* **Your goal**
Once the line holding "Where should I" is found, output it and all remaining lines of the data exactly, with every picture left out.

□ □ □ □ □

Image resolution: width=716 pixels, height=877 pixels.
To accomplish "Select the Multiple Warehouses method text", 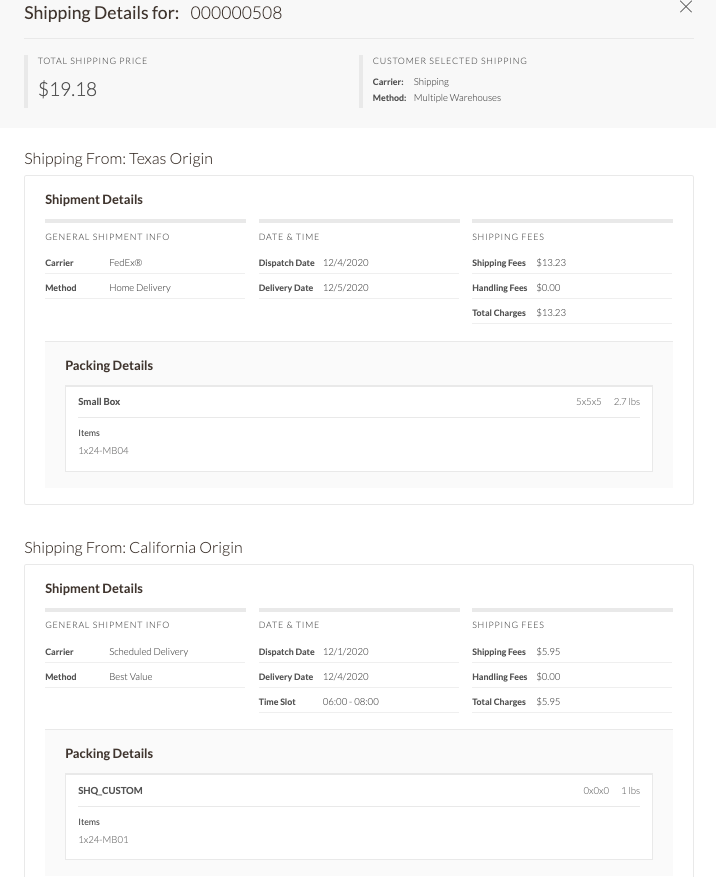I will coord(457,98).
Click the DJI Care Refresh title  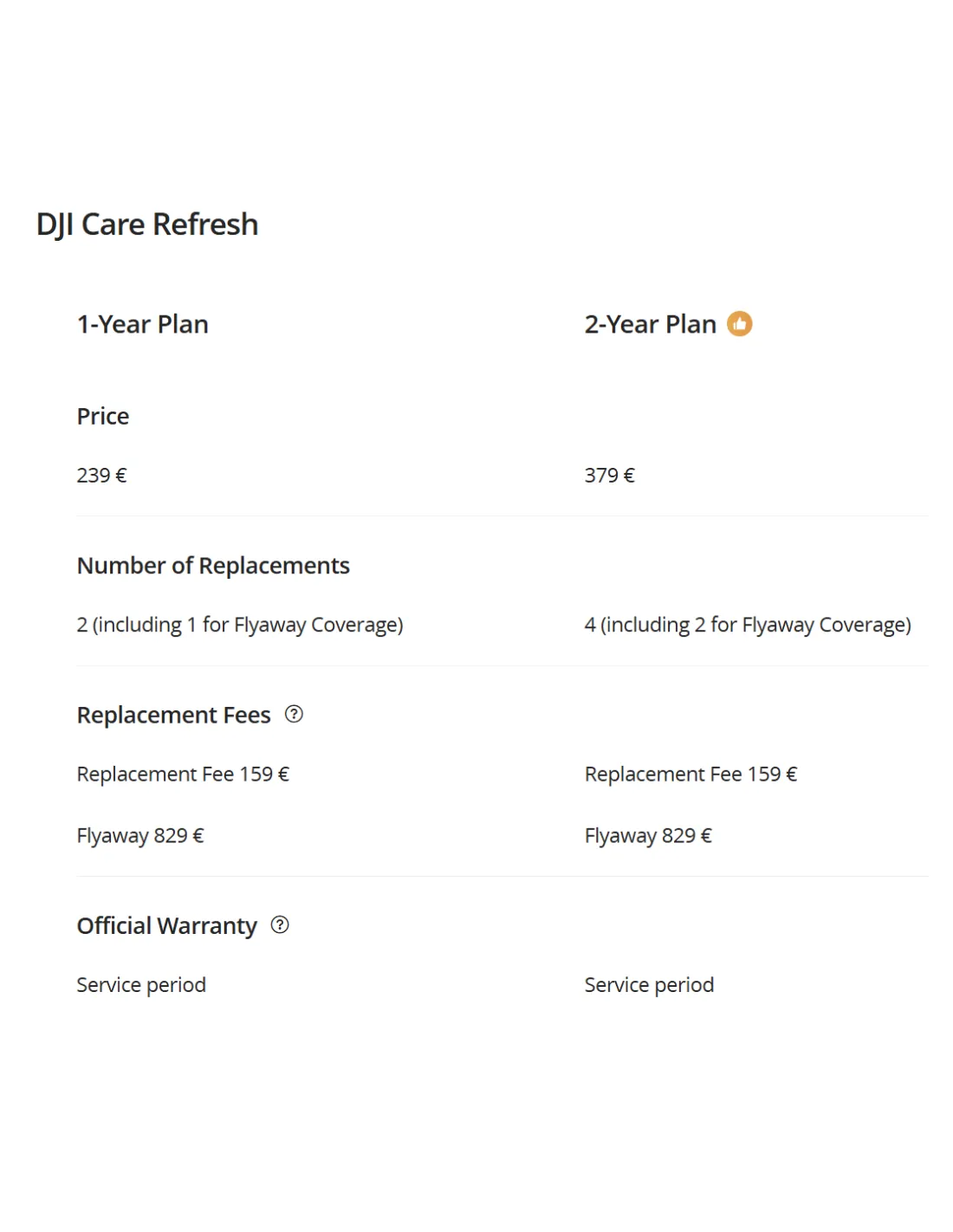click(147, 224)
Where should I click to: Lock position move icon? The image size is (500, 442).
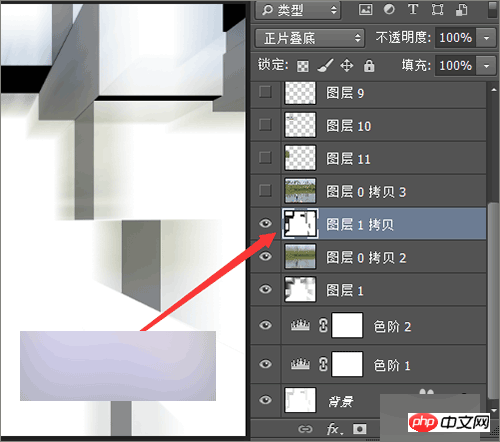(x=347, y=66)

□ □ □ □ □

* **Exercise answer**
Where should I click to: Lock position move icon? The image size is (500, 442).
(x=347, y=66)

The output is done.